Football

Kicking Out: Partitionist TV mess is of the GAA's own doing

The GAA's decision to split their broadcasting rights up into Island of Ireland and UK has created complications that have affected viewers in the north.
The GAA's decision to split their broadcasting rights up into Island of Ireland and UK has created complications that have affected viewers in the north.

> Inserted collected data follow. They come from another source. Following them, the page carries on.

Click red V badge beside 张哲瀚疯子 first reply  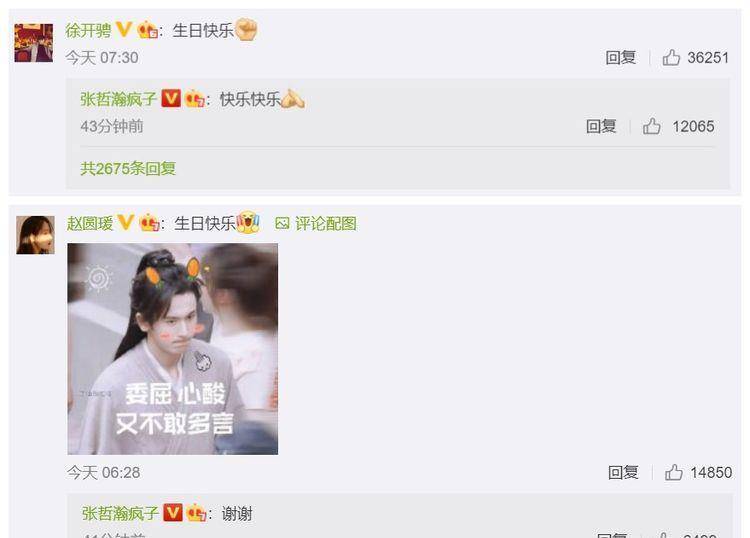171,99
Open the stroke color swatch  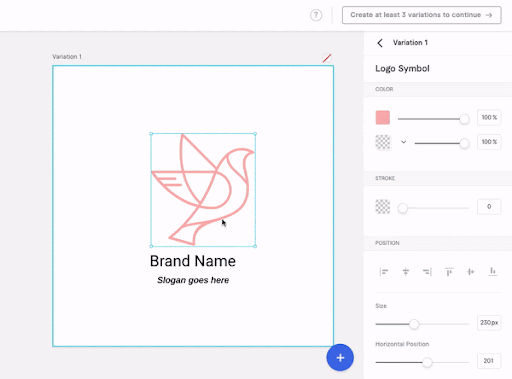pyautogui.click(x=383, y=207)
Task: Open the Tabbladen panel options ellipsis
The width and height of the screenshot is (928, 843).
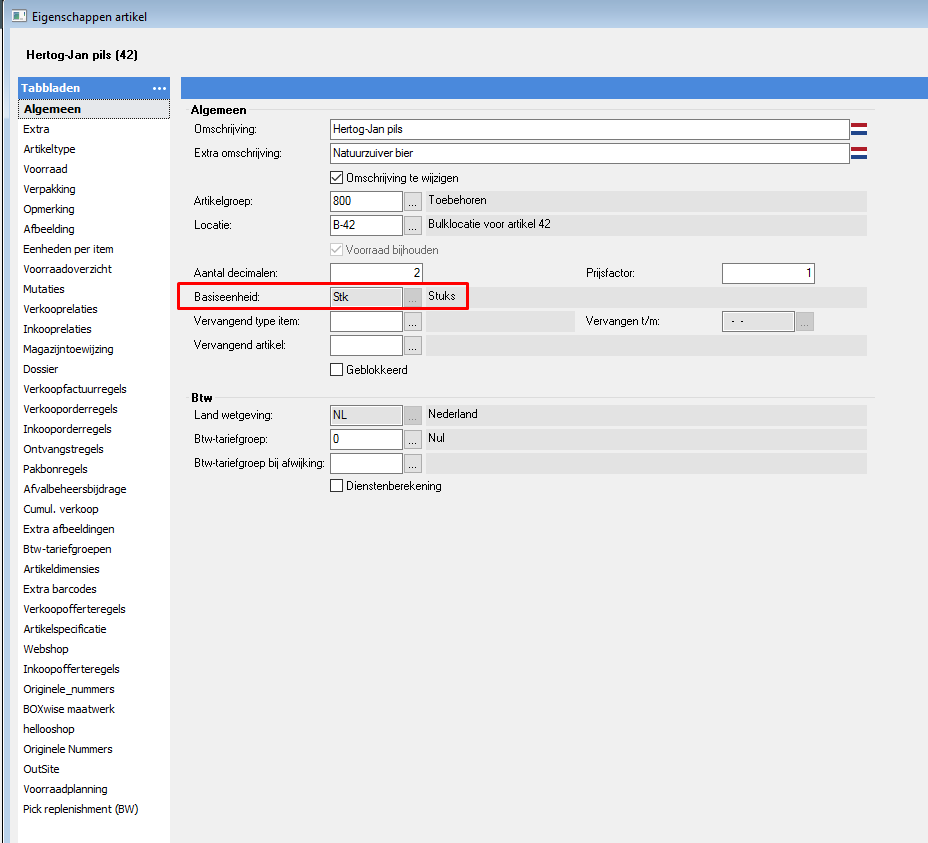Action: pyautogui.click(x=159, y=89)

The GAA's decision to split their broadcasting rights up into Island of Ireland and UK has created complications that have affected viewers in the north.

“The Association is a National Organisation which has as its basic aim the strengthening of the National Identity in a 32 County Ireland through the preservation and promotion of Gaelic Games and pastimes.”


GAA Official Guide, chapter one, rule 1.2

*****

SO apparently it was Sky’s fault that The Sunday Game’s highlights show wasn’t available to viewers in the north on Sunday night.

Those, like me, who had missed the live games during the day and were settling into the recliner expecting to be met by Des Cahill, Tomás Ó Sé and the ridiculously likeable Tom Parsons were instead greeted by a blue screen with the error message: ‘This programme is not available’.

Of course this only happened in the north, where the programme had been geo-blocked (which is fancy speak for not available outside the Republic).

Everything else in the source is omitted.